Opel-Peugeot Deal Go Hard or Go Home

To ensure the already controversial deal between French automaker PSA and GM-owned Opel a success, the author argues executives need to think big. If they do, they could change the entire European car market.
Quelle: dpa
A deal between Opel and Peugeot-Citroën has the potential to change the European auto industry.
(Source: dpa)

The news came as a surprise even to management at Opel’s head office in Rüsselsheim. Apparently board members were only told about it on Tuesday morning. And shortly thereafter, news agencies put the word out: The French automaker PSA, producer of Citroën and Peugeot vehicles among others, was interested in buying Opel.

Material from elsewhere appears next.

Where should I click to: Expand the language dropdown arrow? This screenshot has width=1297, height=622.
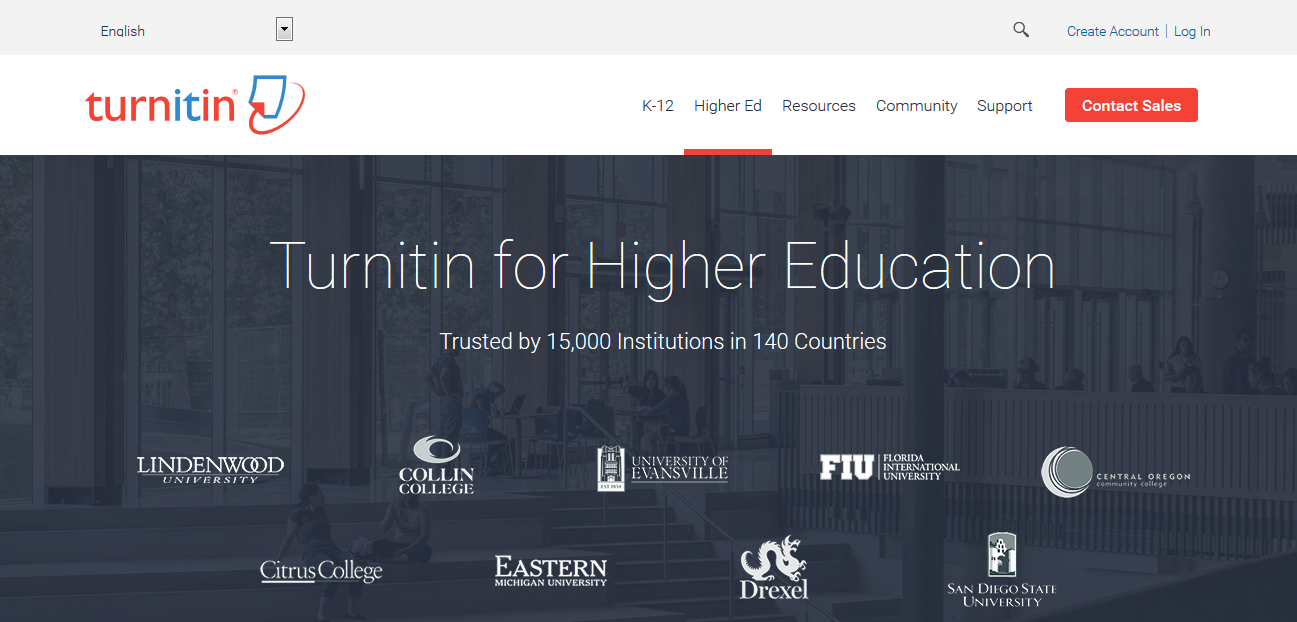[284, 30]
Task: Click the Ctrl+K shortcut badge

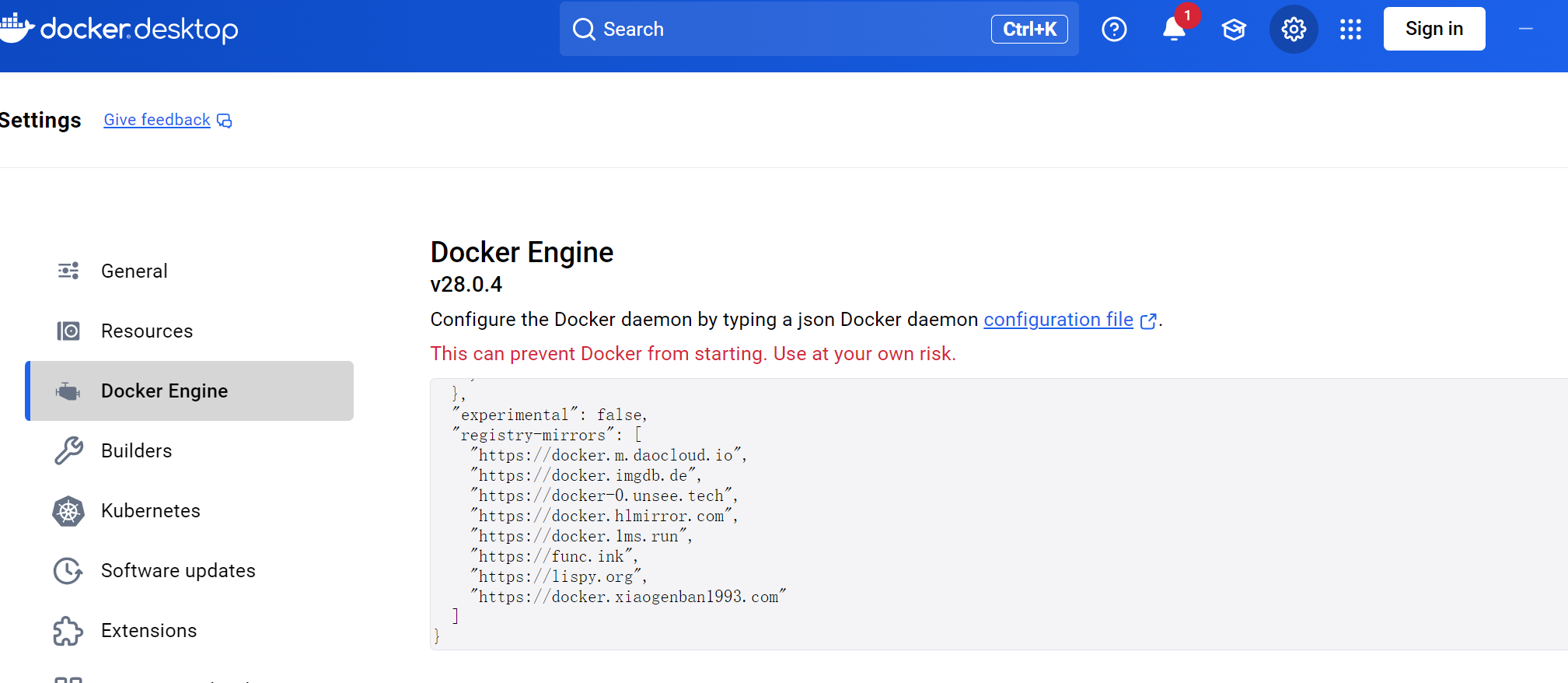Action: coord(1028,30)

Apparently negotiations were already well underway between Opel’s owners at General Motors and PSA on any and all possible forms of collaboration. That included selling Opel, although this was not a sure thing.

The news surprised many market observers because the logic behind the deal isn’t apparent. At least, not at first.

A marriage without a dowry will help neither Opel or PSA.

PSA has just come through a restructuring program. Chief executive Carlos Tavares imposed tough austerity measures and returned the company to profitability. But the Peugeot and Citroën brands already struggle to differentiate themselves in Europe, the company’s premium brand DS is stalled and the French still sell 85 percent of their cars in Europe.

So why should PSA take over a brand like Opel, that is also concentrated on the European market, involved in similar segments and has been incurring losses for years? It makes no sense.

Nor does the deal fit Mr. Tavares’ general strategy. Up to now, the Portuguese manager has focused on returns rather than market share. Which means he should not go half-heartedly into these negotiations with General Motors. His slogan must be: Go hard or go home.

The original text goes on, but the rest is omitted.